One could also do some knowledge, attitude and perceptions work with policymakers, community leaders and NGOs that is clever enough to get around self-interest and get answers to questions about about sustainability and ownership.

These kinds of questions are vital, it seems to me, for the next phase of the MVP evaluation equation--an equation that Jeff Sachs would do well to take himself out of for a while...


5 comments:

Divirian said...

Lawrence,
The MVP affair (cannot call it an experiment) really has gone on too long. So many folk have made gentle critique like yours, which the UN SecGen's Special Rep for MDGs is free to ignore as he is not accountable. As I noted in my own modest blog (http://divirian.blogspot.com/2010/11/worth-candle.html), the FT's Undercover Economist is not impressed; but still we see the vehicles, the project offices, the distraction towards crude 'cash injection' approaches.
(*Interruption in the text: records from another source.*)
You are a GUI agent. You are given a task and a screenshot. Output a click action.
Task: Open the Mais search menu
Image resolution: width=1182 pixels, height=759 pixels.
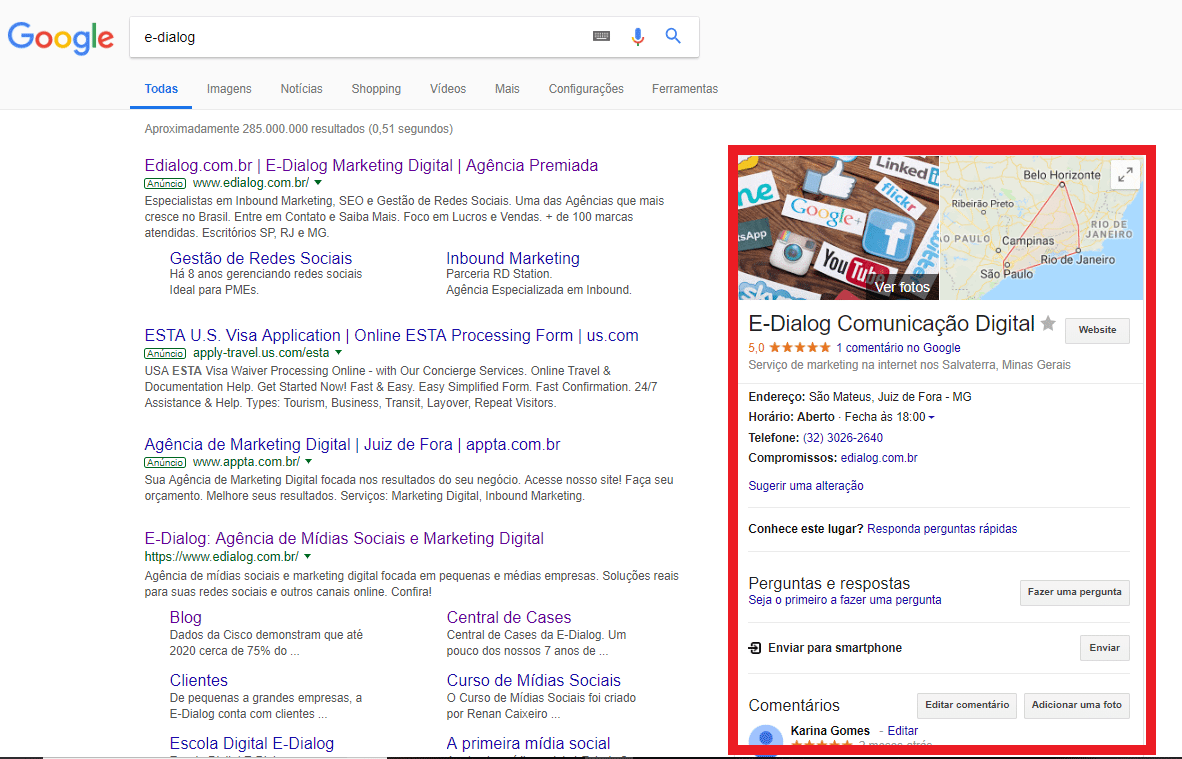507,89
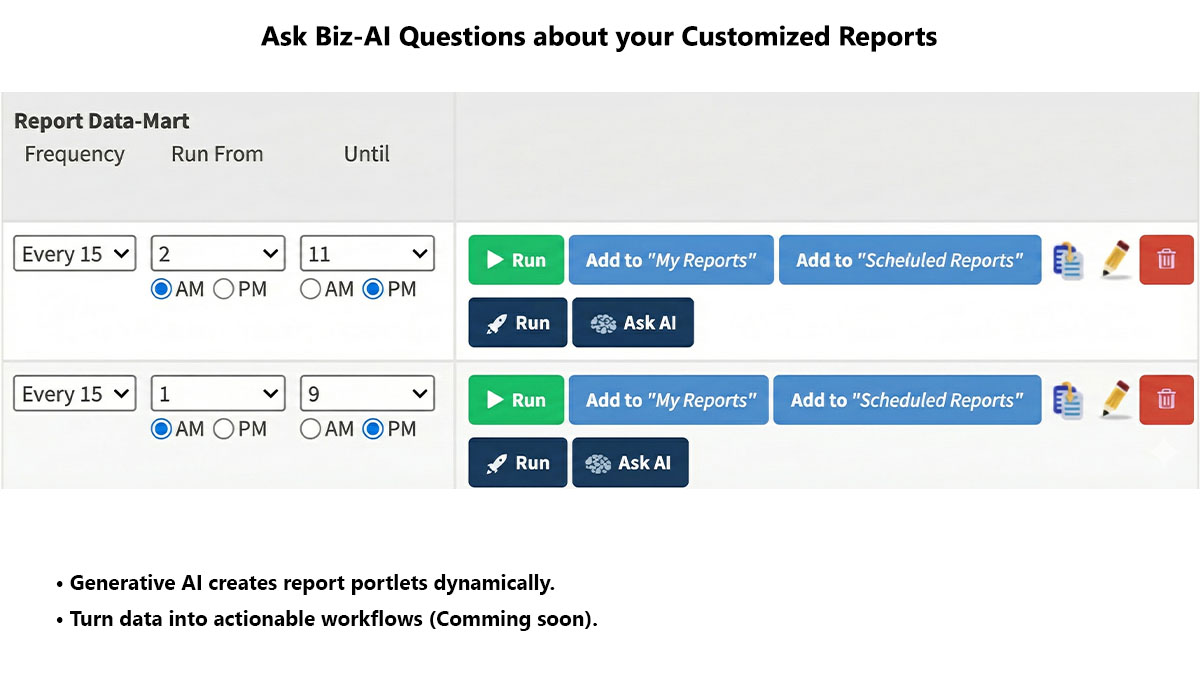Click the copy clipboard icon in second row
Viewport: 1200px width, 700px height.
1069,400
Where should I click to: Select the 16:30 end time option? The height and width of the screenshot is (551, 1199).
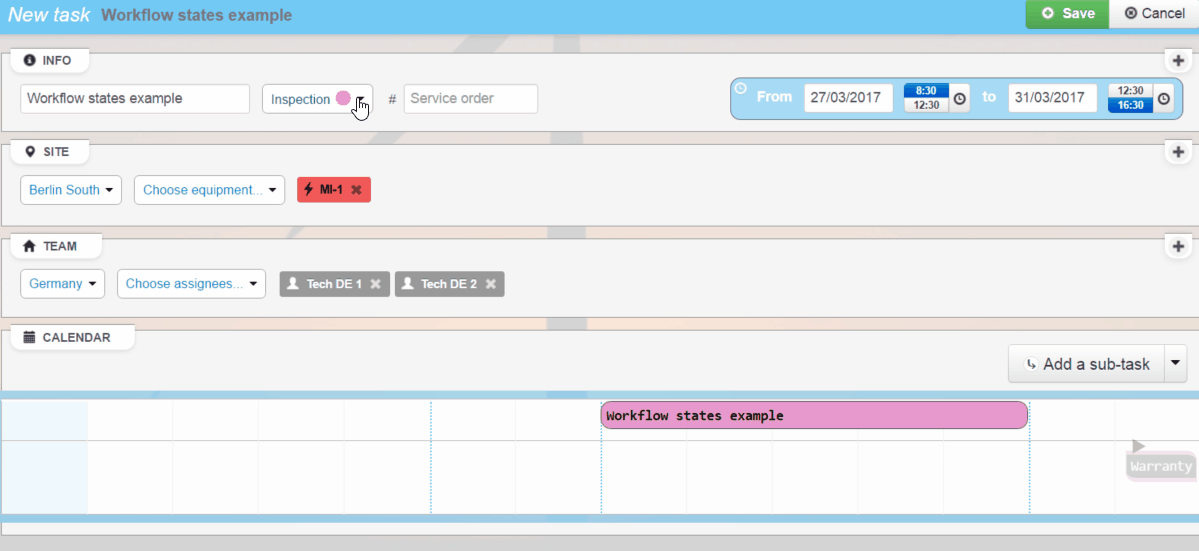pyautogui.click(x=1130, y=105)
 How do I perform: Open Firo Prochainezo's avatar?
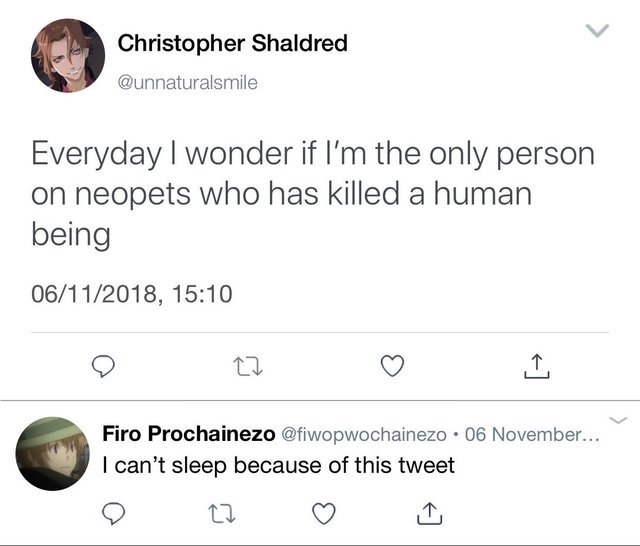[x=54, y=453]
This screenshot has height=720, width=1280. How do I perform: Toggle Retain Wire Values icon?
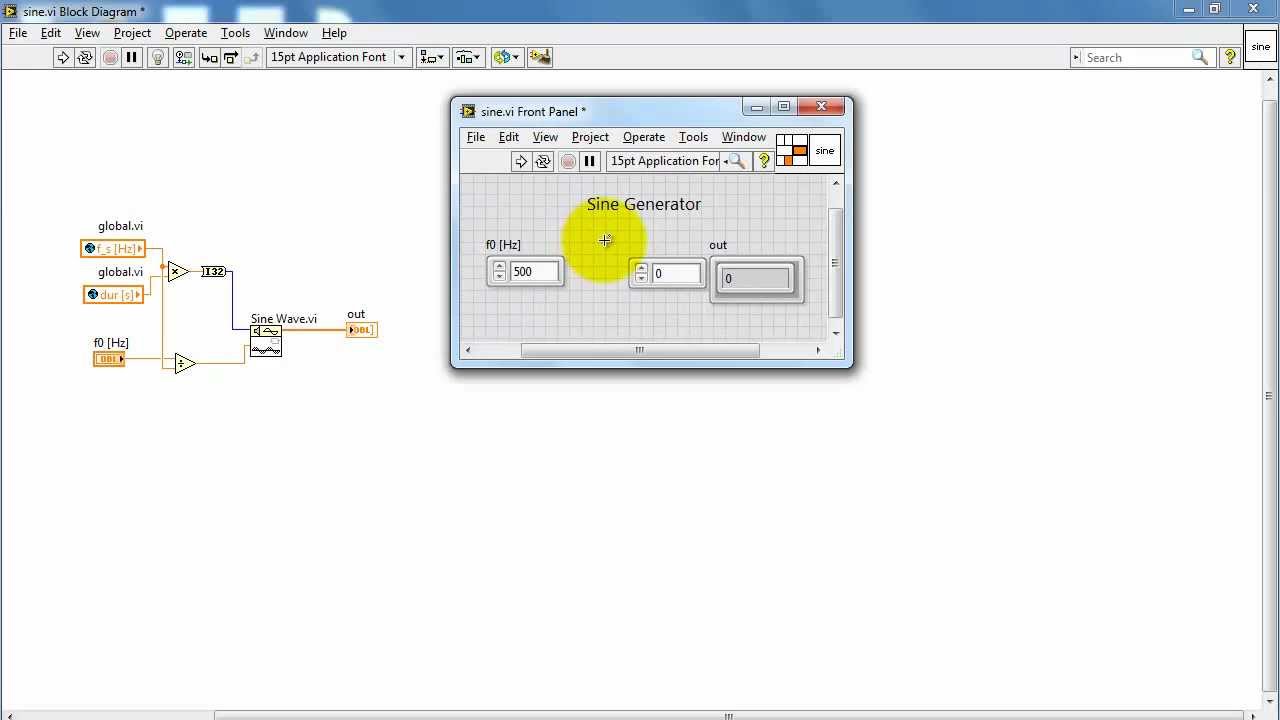[x=184, y=57]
As we approach 2015, we should all hold ourselves accountable, especially Prof Sachs.

Lawrence Haddad said...

Hi Divirian

I'm not against public cash injections if they (a) don't crowd out private injections of cash, (b) do crowd in private cash injections of resources needed for sustainable poverty reduction and (c) are evaluated properly. Mine is not an ideological objection, I just want to know if it works (or not) when the external money is flowing and I want to be reassured that it is likely to work once that money stops.

Erin Trowbridge said...

Prof Sachs responds to this posting here: http://blogs.millenniumpromise.org/index.php/2011/10/16/learning-in-and-from-the-millennium-villages-a-response-to-lawrence-haddad/

Brendan Whitty said...

A deconstruction of Jeffrey Sachs and Prabhjot Singh's response: http://bit.ly/qfUFdn

Rina Chowthe said...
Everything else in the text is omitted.